Many analysts have downgraded their forecasts for Macau and its gaming operators in the wake of the publication of the draft law. However, most say that the reason behind the re-rating has been more related to the slow pace of recovery than concern over China.
“The long-term bull thesis remains intact, even if exact timing is still uncertain,” Bernstein Research wrote in a recent note, saying the selloff had been overdone.
The firm expects 2021 gross gambling revenue to reach 34 percent of its 2019 levels, with mass at 41 percent and VIP at 25 percent of the prior amounts.
Bernstein notes that the companies are still profitable at the EBITDA level with GGR at 30 percent of where it was in 2019.
It is now expecting GGR to top 2019 in 2023 and then to achieve low double-digit growth going forward, led by mass and premium mass. It said that the “long-term structural recovery trumps delay and uncertainty” with the stocks now offering an “attractive risk-reward” profile after the recent selloff.
JP Morgan is not so certain and said there is “no point in fighting the policy” direction for the Macau market. Further clarity on what the government intends is needed before making investment decisions.
Wynn Macau lenders agree $1.5b financing
Wynn Macau said lenders have agreed to a $1.5 billion revolving credit facility, which will be used to refinance existing debt and for general corporate purposes. The facility will consist of one tranche of $312.5 million and one of HK$9.26 billion. The funds will be made available to Wynn’s WM Cayman II unit, which also has the ability to upsize the loan by a further $1 billion.
The final maturity of all outstanding loans under the Revolving Facility is 16 September 2025. Each loan under the Revolving Facility, consisting of both United States dollar and Hong Kong dollar tranches, will bear interest at LIBOR or HIBOR, as applicable, plus a margin of 1.875 percent to 2.875 percent per annum based on the leverage ratio of WM Cayman II on a consolidated basis.
AGTech Holdings to buy Macau Pass owner for $100m
AGTech Holdings, a Chinese lottery supplier, said it has agreed to buy the owner of Macau Pass for a maximum of HK778 million ($100 million) to diversify its revenue streams.
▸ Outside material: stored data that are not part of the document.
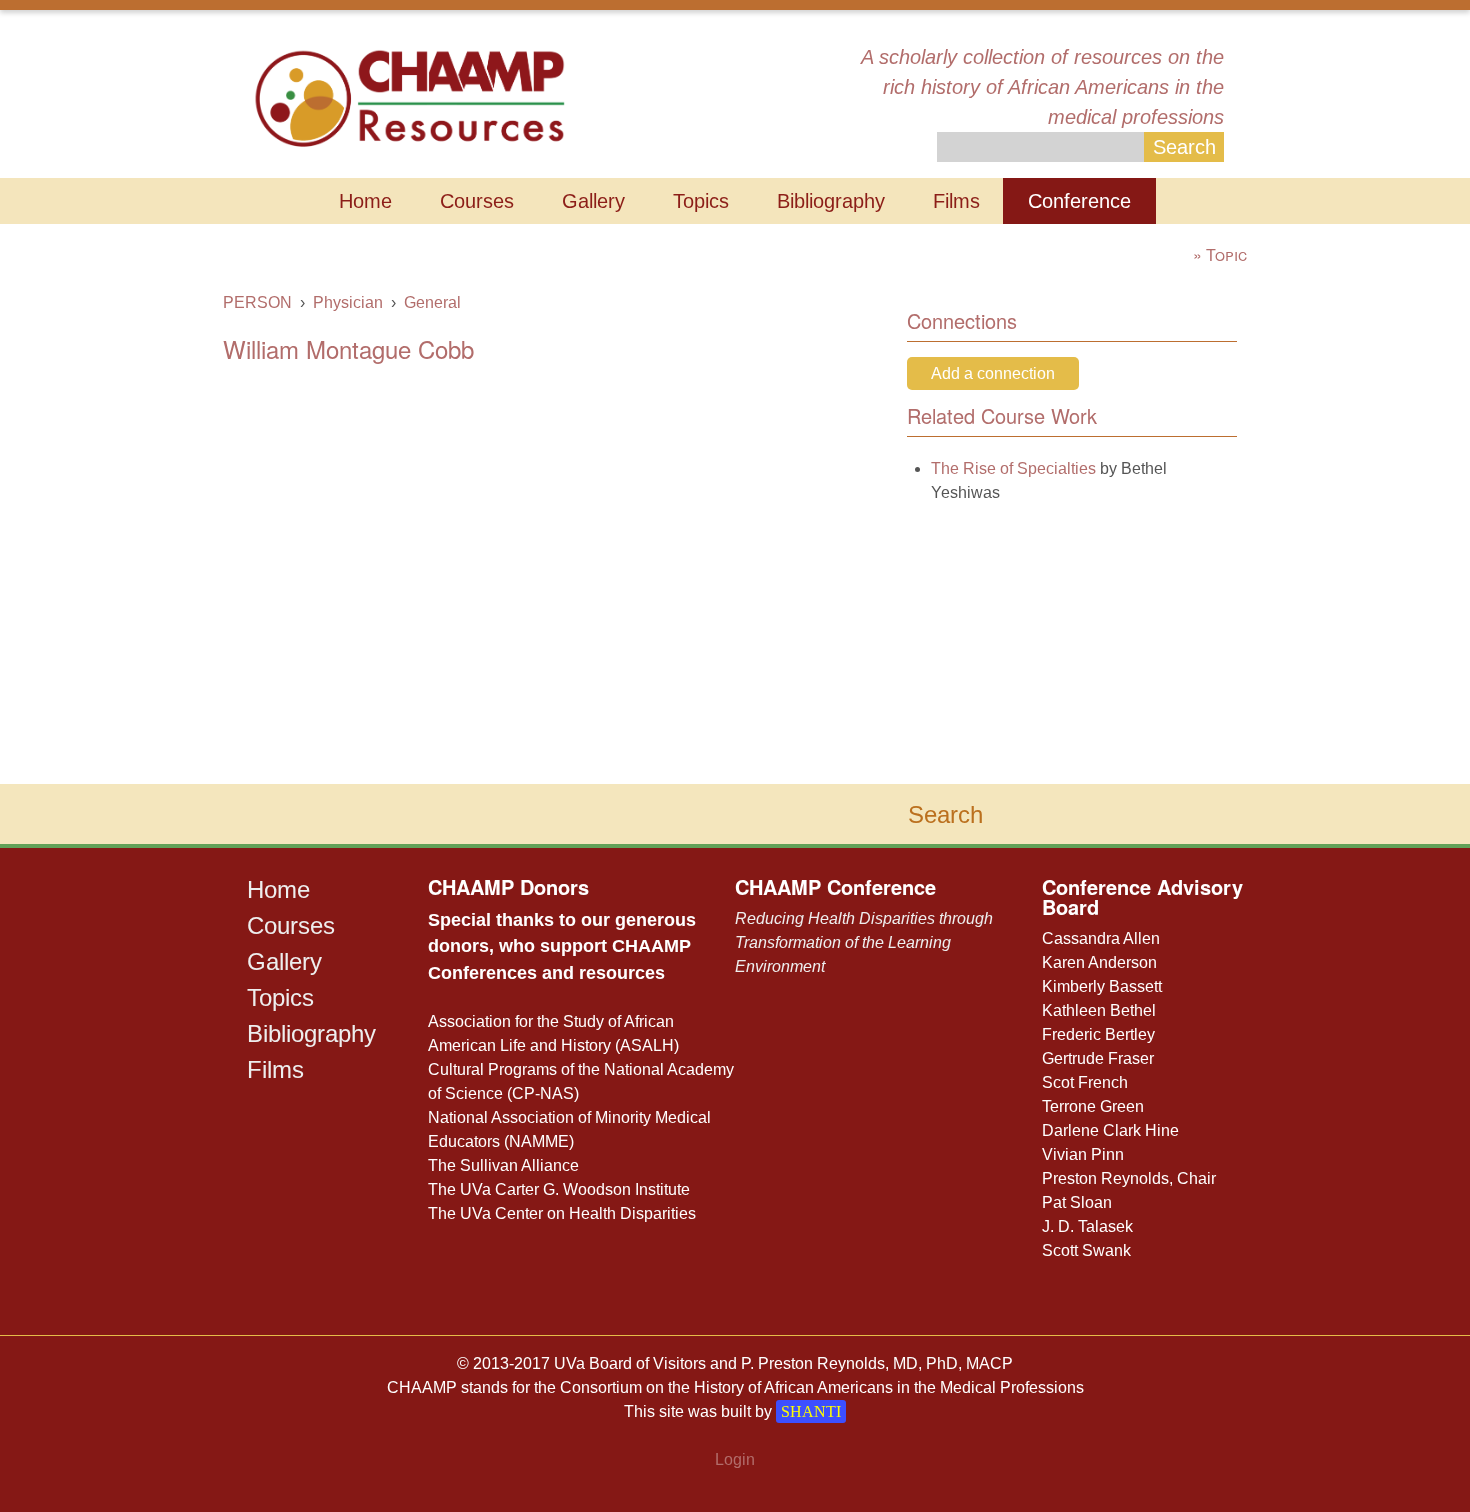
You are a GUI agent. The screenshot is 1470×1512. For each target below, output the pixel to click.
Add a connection (993, 373)
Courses (477, 201)
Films (956, 201)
Hong Kong-listed AGTech is buying the entire capital of Macau Pass Holdings Ltd, which owns 99 percent of Macau Pass.
It’s also buying the remaining 1 percent in the target company. Macau Pass provides services that enable retailers and other merchants to accept different payment methods from other payment service providers, such as the Alipay e-wallet, so customers can choose their preferred payment methods at checkout. Macau Pass receives commission income from the merchants for processing the payment.